= Henry Holst String Quartet =

Danish musical ensemble

The Henry Holst String Quartet was founded by the Danish violinist Henry Holst in 1931. Holst had studied at the Royal Danish Conservatory under Axel Gade and Carl Nielsen. In 1923, he was appointed leader of the Berlin Philharmonic Orchestra, but in 1931 he moved to Manchester as a Professor at the Royal Manchester College of Music.

The move to Manchester led to the formation of the Henry Holst String Quartet with Charles Taylor (second violin), Herbert Downes (viola) and Anthony Pini (cello). The ensemble was recognised as fine quartet, touring extensively in the UK and broadcasting on BBC Radio. They played a number of times in Liverpool for the Rodewald Concert Society in the 1934 and 1937 seasons.

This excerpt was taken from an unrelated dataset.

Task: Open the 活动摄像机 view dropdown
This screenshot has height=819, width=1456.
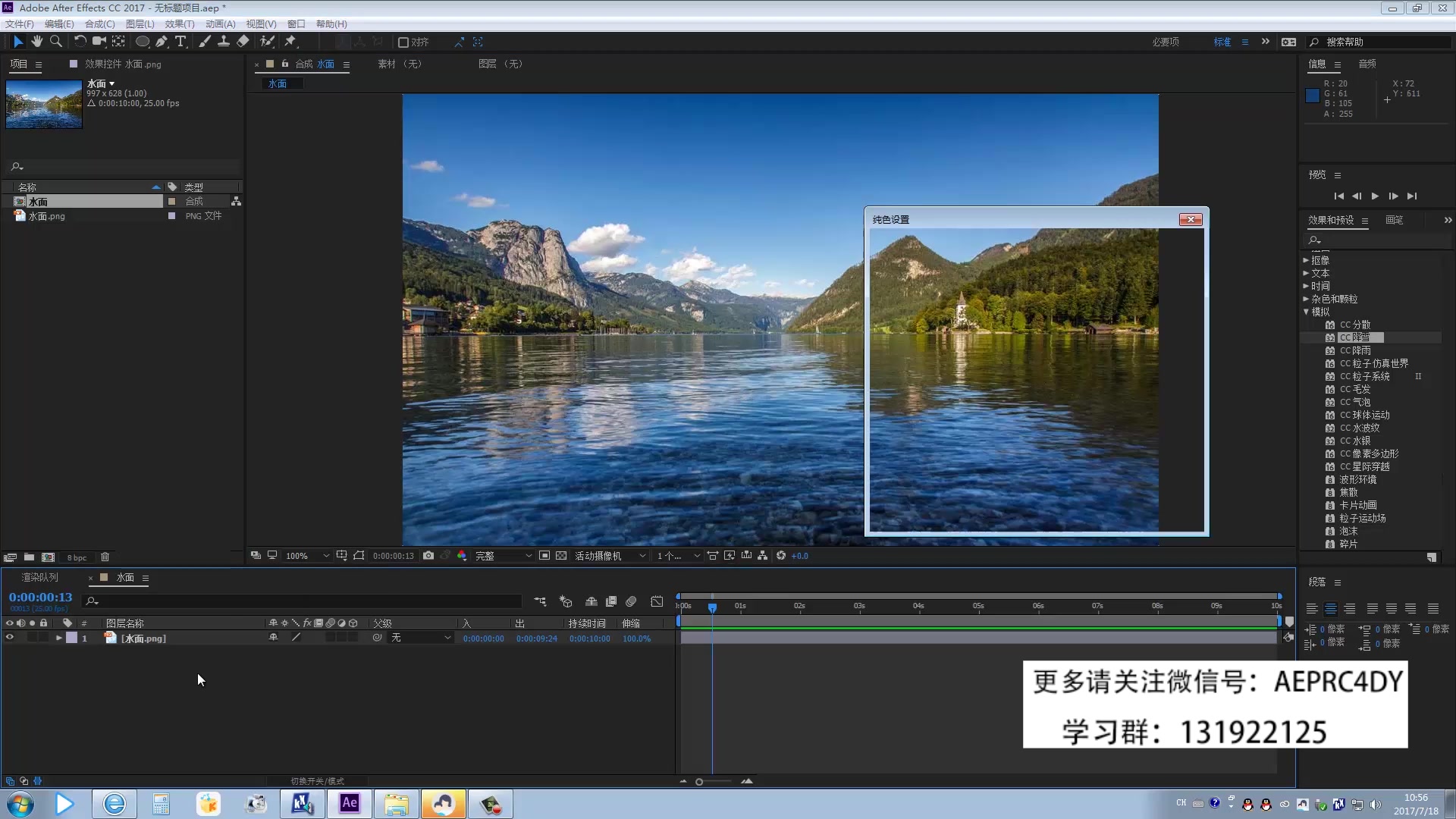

Ernest Element (2nd violin) and Frank Venton (viola) also sometimes played for the quartet. Herbert Downes left to lead his own quartet in 1935. Charles Taylor also left to found his own quartet and was replaced by Reginald Stead as second violin. Reginald Stead later became the leader of the BBC Northern Orchestra. Anthony Pini joined the London Philharmonic Orchestra in 1932 and was replaced by John C Hock as cellist. The Henry Holst Quartet finally disbanded when Henry Holst formed the Philharmonia Quartet in 1941 at the instigation of Walter Legge to record for Columbia Records.